The new hot-agenda item for the Tucson Building Department is to close down all the rest of the businesses that remain in the older city core. The deal-breaker for small business is a requirement for off-street parking. This may be fine in sub-urban areas where new commercial buildings are built on newly developed land that has parking in mind from the outset. But in the city center, the buildings are there and the parking is not. To close businesses, especially now, because the parking is on the public street is absurd; what is the street parking for?
An example of this sudden turn in enforcement...for twenty-five years, a local computer-repair-recycler has been toiling away doing the "green" thing just outside of the quasi-trendy Rio-Nuevo boundaries. The area is home to a variety of different kinds of businesses, most housed in buildings that are older. The thing that is common to most of these business-buildings, just like the downtown area's buildings, is that there is little, if any, off-street parking. There is plenty of curb-side parking, the area being typically depressed just like most of the city core. Nobody is there, the curb-side parking is unused. Now the business is closed, hapless victim of the new city focus on businesses operating "illegally". While the city had new-building permits to administer, these hundreds of businesses provided safe, valuable services to the community. Now that the city has little to do, these micro-business owners have found themselves staring at a city inspector, suddenly aghast at the conditions of the building and the lack of parking.

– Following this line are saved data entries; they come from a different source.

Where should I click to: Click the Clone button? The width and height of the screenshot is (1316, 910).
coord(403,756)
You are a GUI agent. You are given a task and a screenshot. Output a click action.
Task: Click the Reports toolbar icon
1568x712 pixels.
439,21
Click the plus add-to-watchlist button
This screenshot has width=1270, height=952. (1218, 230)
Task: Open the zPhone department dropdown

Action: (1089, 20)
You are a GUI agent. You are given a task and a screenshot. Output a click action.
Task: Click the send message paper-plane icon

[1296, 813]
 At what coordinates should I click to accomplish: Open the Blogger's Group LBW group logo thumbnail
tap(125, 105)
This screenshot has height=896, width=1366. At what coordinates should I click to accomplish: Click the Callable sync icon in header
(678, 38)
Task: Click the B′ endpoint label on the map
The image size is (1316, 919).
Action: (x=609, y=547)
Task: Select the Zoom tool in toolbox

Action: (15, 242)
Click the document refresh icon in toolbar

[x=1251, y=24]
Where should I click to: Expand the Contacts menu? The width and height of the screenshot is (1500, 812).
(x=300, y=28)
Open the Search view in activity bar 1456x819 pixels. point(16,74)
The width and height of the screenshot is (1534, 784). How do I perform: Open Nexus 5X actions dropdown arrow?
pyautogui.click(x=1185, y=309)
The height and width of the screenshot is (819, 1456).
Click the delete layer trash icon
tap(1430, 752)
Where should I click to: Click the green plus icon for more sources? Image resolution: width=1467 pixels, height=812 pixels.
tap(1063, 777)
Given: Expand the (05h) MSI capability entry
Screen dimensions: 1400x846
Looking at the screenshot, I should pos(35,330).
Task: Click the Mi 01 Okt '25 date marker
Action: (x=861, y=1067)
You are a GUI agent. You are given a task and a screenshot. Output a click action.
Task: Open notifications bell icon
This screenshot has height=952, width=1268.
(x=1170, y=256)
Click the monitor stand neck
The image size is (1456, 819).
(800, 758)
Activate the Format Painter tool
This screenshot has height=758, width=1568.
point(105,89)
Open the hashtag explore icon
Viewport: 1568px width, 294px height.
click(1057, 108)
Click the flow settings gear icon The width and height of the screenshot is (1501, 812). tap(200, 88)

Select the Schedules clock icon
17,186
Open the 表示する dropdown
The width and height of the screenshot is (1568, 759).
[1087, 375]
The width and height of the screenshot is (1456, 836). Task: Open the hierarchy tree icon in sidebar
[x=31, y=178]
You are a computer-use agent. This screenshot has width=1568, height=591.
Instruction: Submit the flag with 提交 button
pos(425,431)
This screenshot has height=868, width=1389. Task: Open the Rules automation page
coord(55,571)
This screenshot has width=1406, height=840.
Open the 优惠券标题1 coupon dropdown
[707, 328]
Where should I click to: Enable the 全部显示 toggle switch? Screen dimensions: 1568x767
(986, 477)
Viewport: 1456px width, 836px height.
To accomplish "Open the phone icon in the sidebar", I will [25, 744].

Another thing that has happened in other cities, whose goal it is to promote business' success in their city cores where adequate parking was never designed into the matrix, is different from Tucson. Rather than close businesses which have no land in front of the building to park cars, the cities, like Portland, Oregon, have constructed municipal parking lots and allowed the streets to fill with parked cars.
Taking the parking burden off the back of very small, quaint and interesting businesses in areas which have stood developed for nearly a century is the surest path to a thriving downtown/city core. The City of Tucson has taken the opposite tack and unreasonably requires business which cannot provide parking to close.
Portland makes an annual profit on the parking garages that dot its thriving downtown. Multi-story lots are clean and well lit and provide safe, convenient parking for the thousands of tiny storefront-businesses which make Portland so vibrant. The little deli that makes the best pastrami in town? Still open and dishing out the sandwiches, thanks to city planning that puts the parking problem where it belongs: on the city's plate.
Rather then spend amazing amounts of Rio-Nuevo money to build another campus for the U of A, while allowing the city core to lie suffocating under the poorly-conceived parking ordinance, the City could take a look at Portland and get a clue. Building one parking garage downtown won't do; the City must take existing business areas as they come, parking or no parking...when the streets are lined with cars patronizing little Tucson businesses, the city's pockets will be lined with golden sales tax revenues.
Southwest offers flights to the dizzily-city from prices that have gone as low as fifty-bucks each way. Surely the city planners that are so good at thinking outside the box can afford a little outing for the sake of Tucsonians who yearn for success in our downtown, not larger and more suburb-like campuses.